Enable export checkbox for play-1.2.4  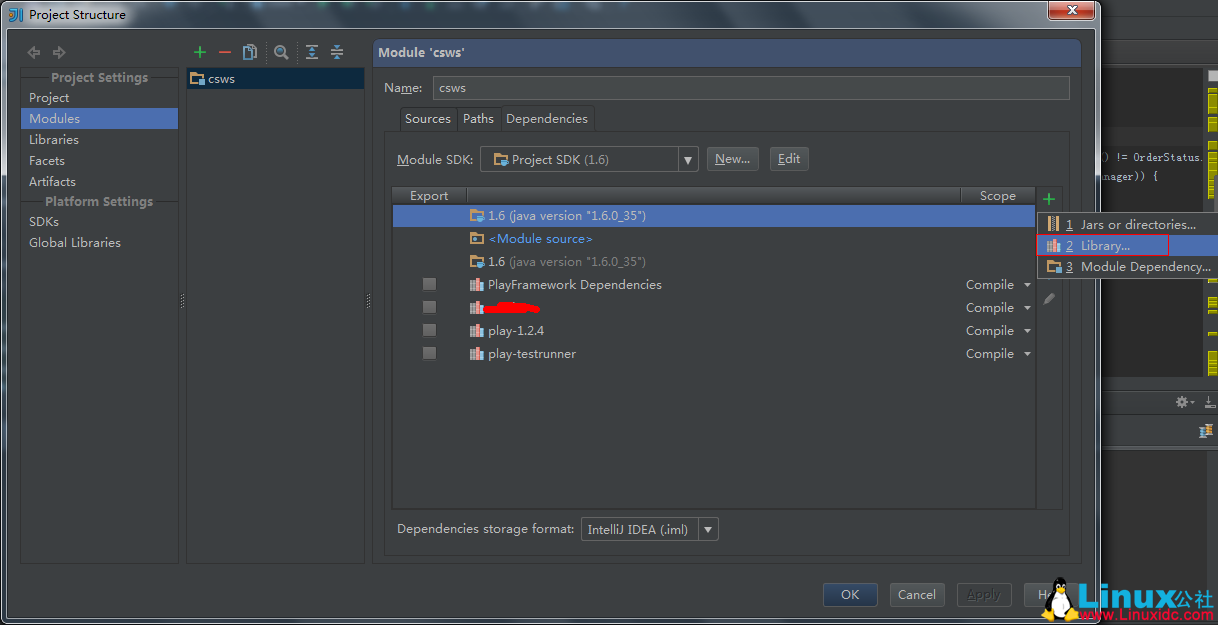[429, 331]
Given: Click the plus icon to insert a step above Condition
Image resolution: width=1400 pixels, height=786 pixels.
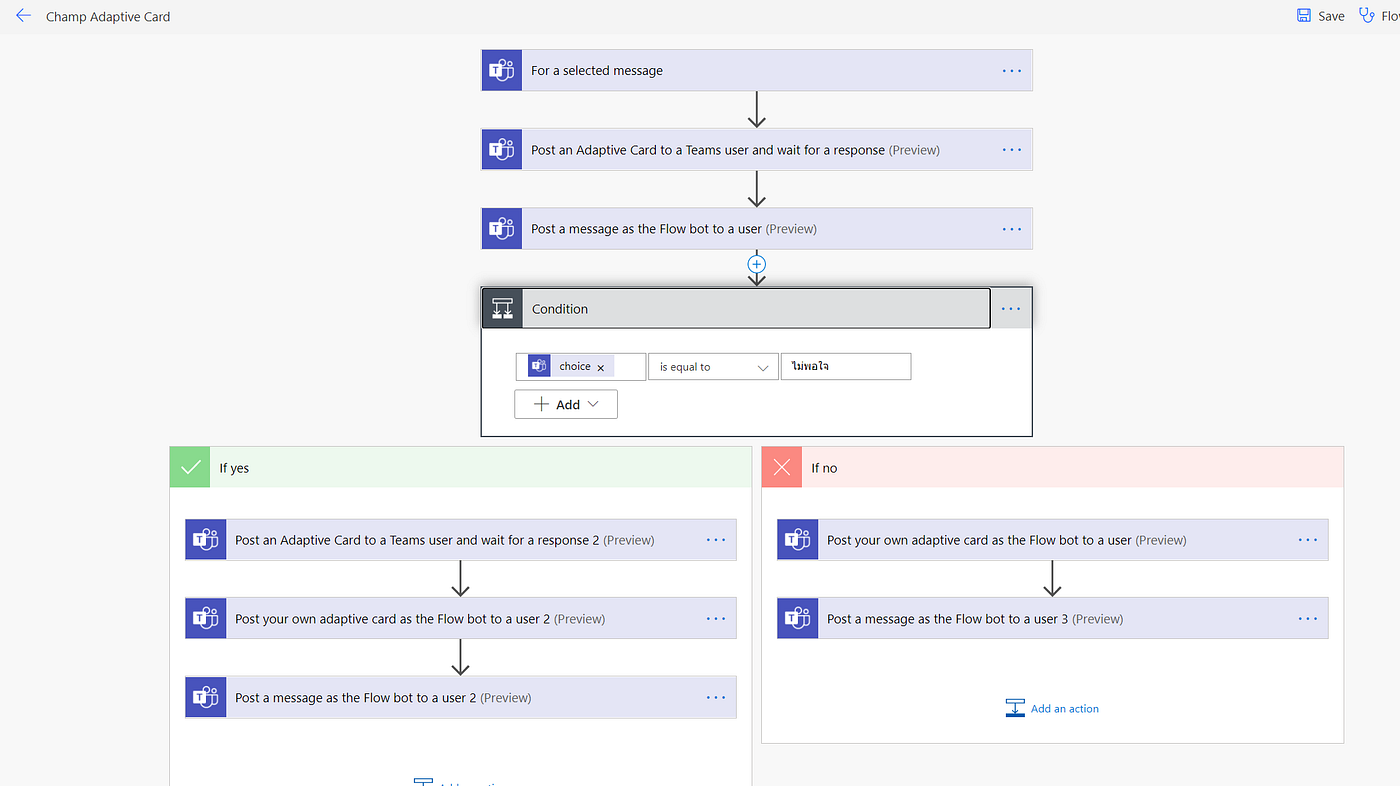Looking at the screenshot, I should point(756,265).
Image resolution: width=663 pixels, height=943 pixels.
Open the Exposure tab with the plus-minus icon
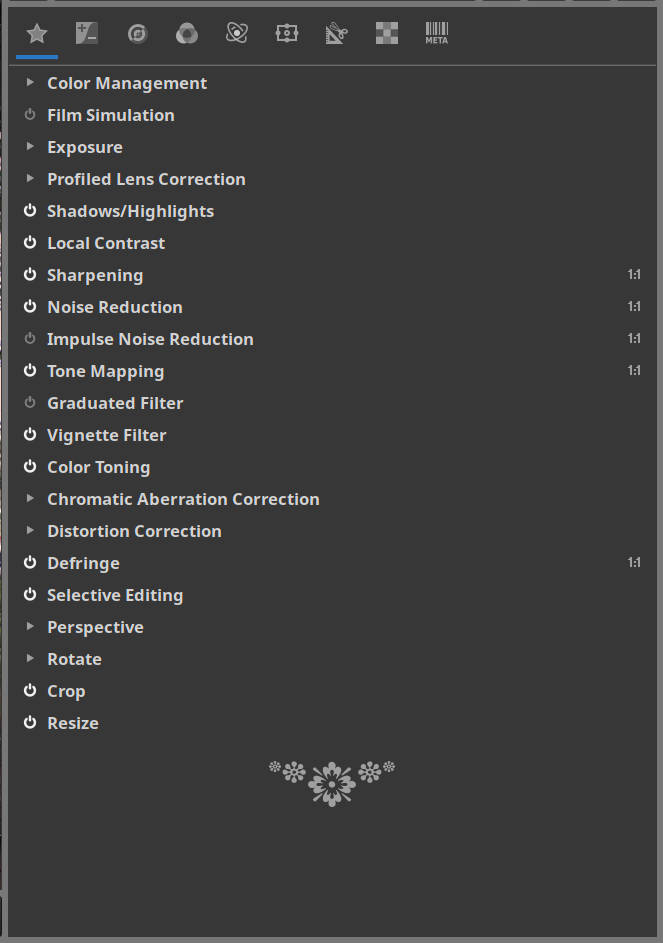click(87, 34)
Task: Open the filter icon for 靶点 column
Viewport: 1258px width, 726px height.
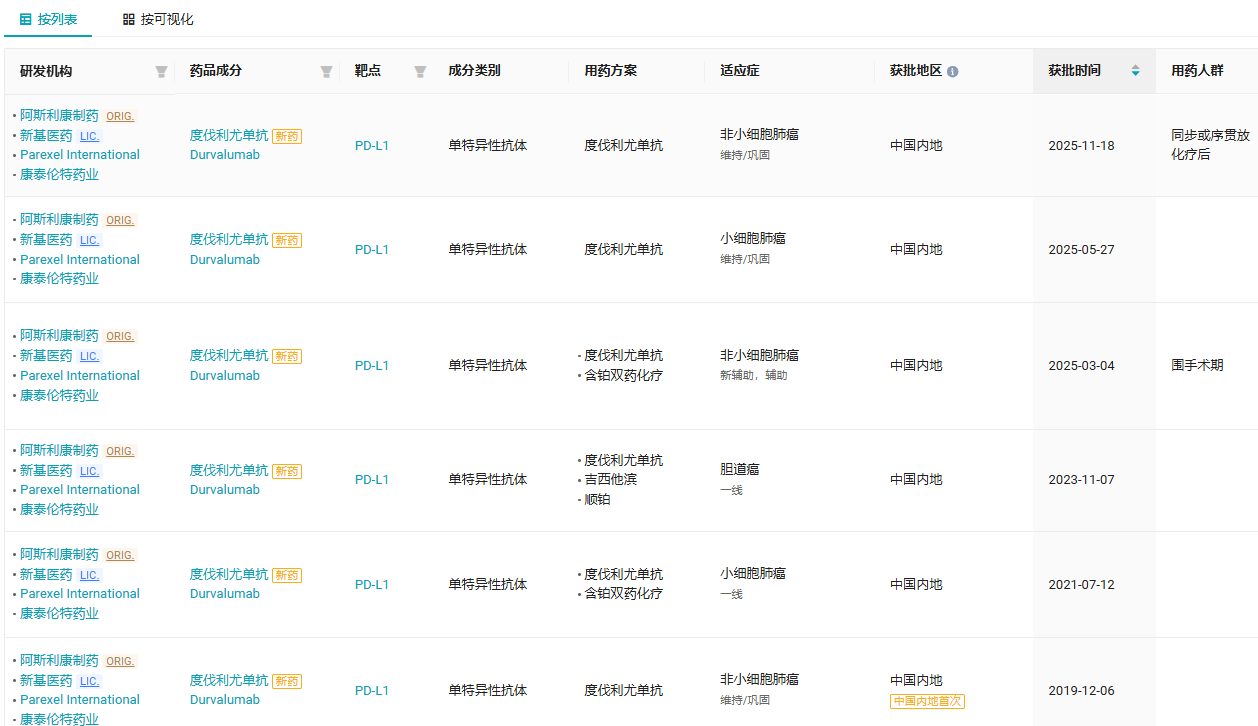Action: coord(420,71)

····················

PROBLEM STATEMENT -
Your output should consist solely of the lines from the line containing "Image resolution: width=663" through the last line of the entries, verbatim, minus any pictures.

ANSWER -
Image resolution: width=663 pixels, height=943 pixels.
Open the Exposure tab with the plus-minus icon
click(87, 34)
Task: Open the filter icon for 靶点 column
Viewport: 1258px width, 726px height.
Action: coord(420,71)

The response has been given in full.